I recently learned that C does not have a context-free grammar. I also recently learned that gcc used to use yacc to parse C. The manual for the the yacc utility states "The class of specifications accepted [by yacc] is a very general one: LALR(1) grammars with disambiguating rules", while Wikipedia states that LALR grammars are a subset of deterministic context-free grammars, which are a subset of the context-free grammars. If C is not even context-free (much less a deterministic context-free language), and yet yacc can parse C, then what class of languages can yacc parse, if not the subset of context-free languages that have LALR(1) grammars?

Answer 1

C doesn't have a context free grammar only for the trivial reason that the semantic classification of an identifier token (its lexical category) sometimes requires understanding how it is declared. C is designed for one pass compiling, so that at any point in the parse, everything that is relevant to parsing is known from prior declarations. The declarations in scope can be used to assign a lexical category to a token.

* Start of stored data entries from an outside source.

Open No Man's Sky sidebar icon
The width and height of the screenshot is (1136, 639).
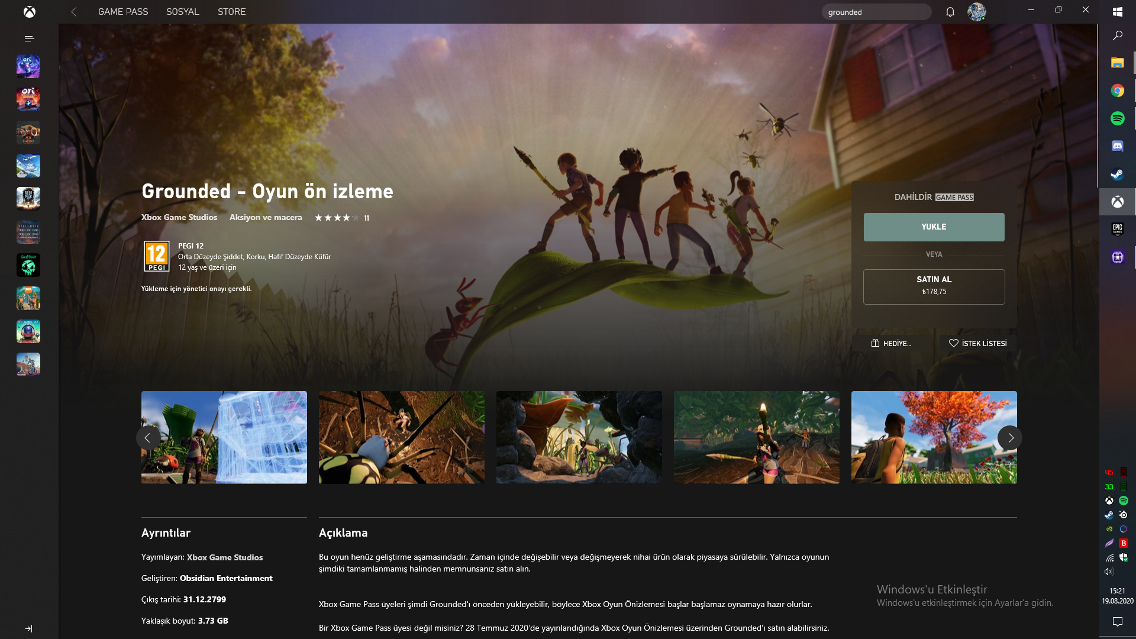28,331
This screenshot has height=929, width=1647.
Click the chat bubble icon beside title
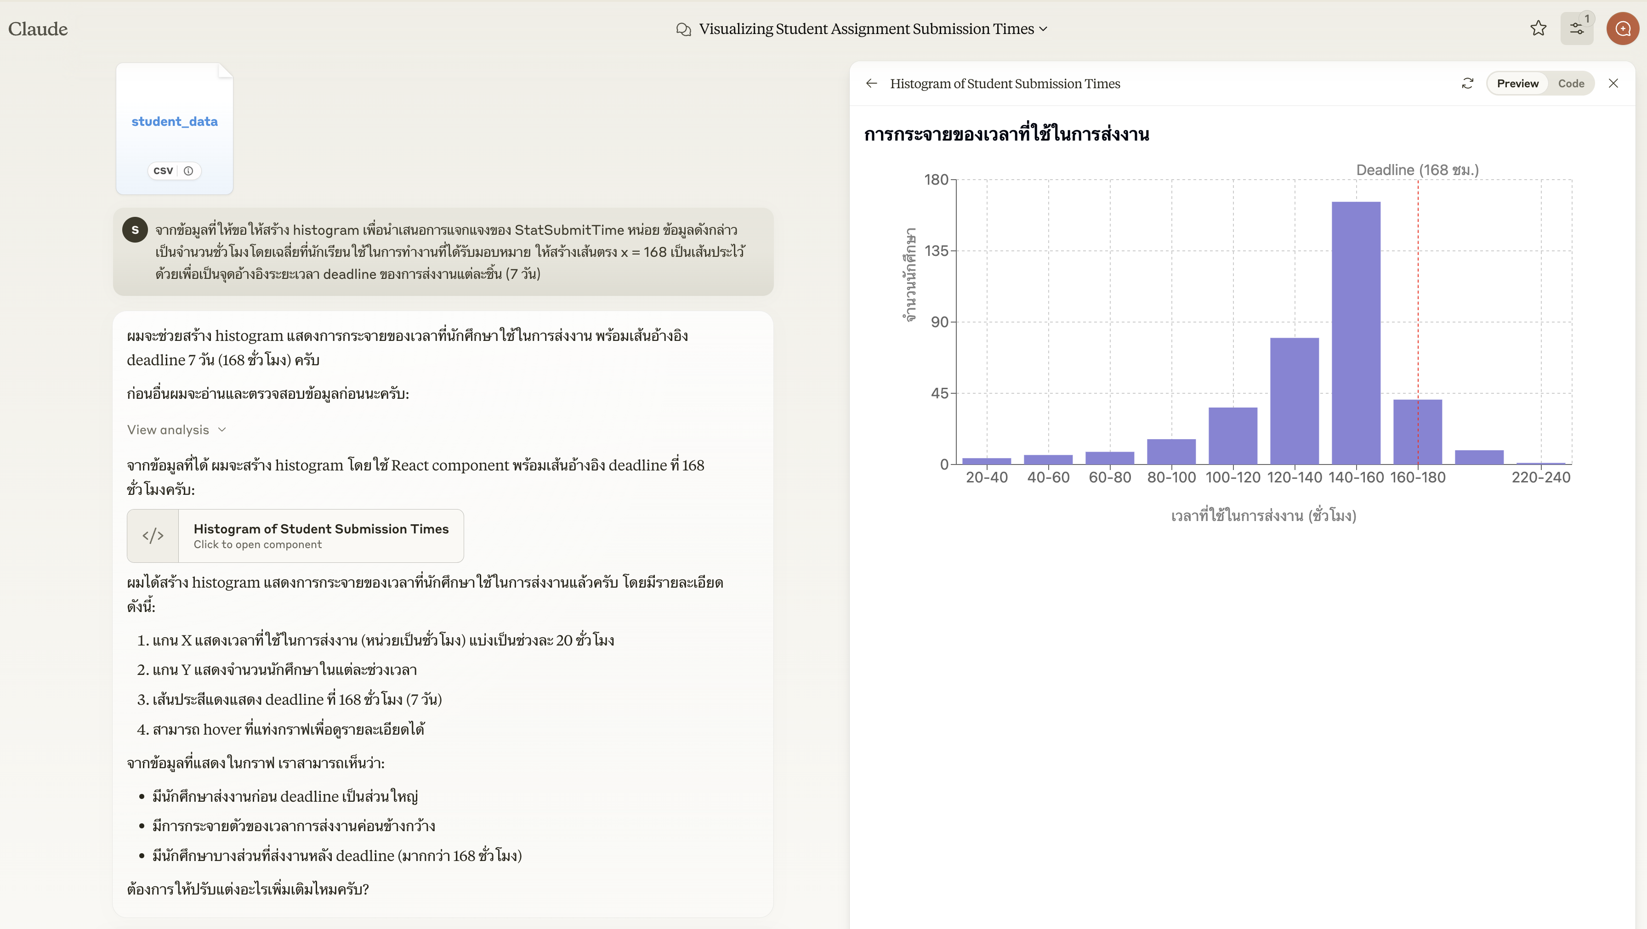683,29
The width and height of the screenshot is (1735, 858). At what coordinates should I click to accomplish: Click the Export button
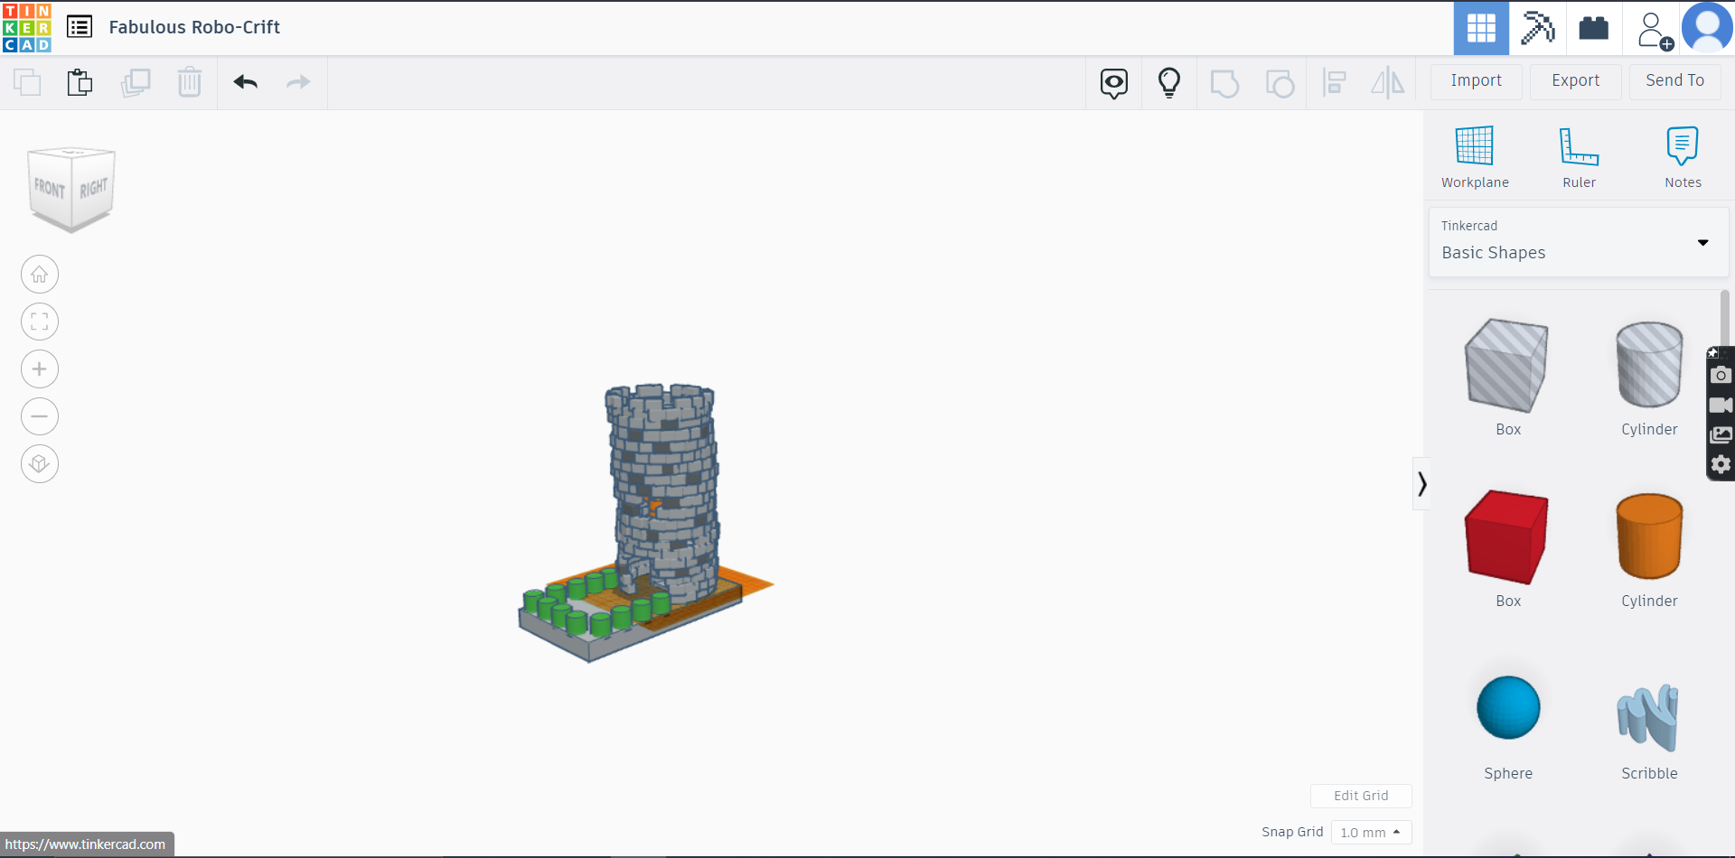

So for instance if the parser is facing (A)(B) in the middle of a statement block, this could be:

• expression (B) being cast to type A.

• argument list (B) being applied to function expression (A).

But this ambiguity doesn't have to arise in the parser because the lexical analyzer can peek into the scope, and classify A differently based on whether it is a typedef name, or something else, and these differently classified identifiers can then be targeted by separate grammar rules. It's like having a magic oracle that tags tokens with semantic info, so then the context-free technique can be applied.

Another problem, in the first place, in C is that it has a preprocessor. The grammar of C is specified in separate pieces: there is a preprocessor grammar, and there is a grammar for the preprocessed token stream. There can't be a context-free grammar for C as such which captures the nuances of its phrase structure, because preprocessing can redefine the syntax, and macros can be called anywhere, except within comments and string literals.

Answer 2

Yacc generates computer programs, which are pretty well Turing complete. The yacc framework uses an LALR(1) framework to trigger actions, but the actions are arbitrary code.

Moreover, the input to yacc is a stream of tokens, not a direct input. The stream of tokens is produced by another computer program written in a Turing complete language, which can also manipulate its input in ways not restricted to context-free transcoding.

Finally, nothing stops a yacc-generated parser from initially accepting a superset of the intended language and then later analysing the context-free parse tree and rejecting certain constructs based on arbitrary computations, such as insisting that variables be declared before use (a context-sensitive computation).

In short, real-world parsers are pragmatically written programs, not theoretical academic exercises. Languages parsed by bison/yacc are generally "mostly" LALR(1), and their lexical analysis is generally "mostly" regular, but don't be surprised when the computer programs exploit their full power to transcend these limits.

That's what makes programming the interesting activity it is.

None of that makes the academic theory less useful. Bison/yacc and other parser generators take a lot of the gruntwork out of building parsers, because they can handle "most of" the analysis. And the closer a language comes to the analysable context-free model, the easier it is to generate ("most of") other useful tools: linters, syntax highlighters, reformatters, indexers, static analysers, documentation extractors, etc., etc. To say nothing of functioning as documentation for the syntax of the language itself.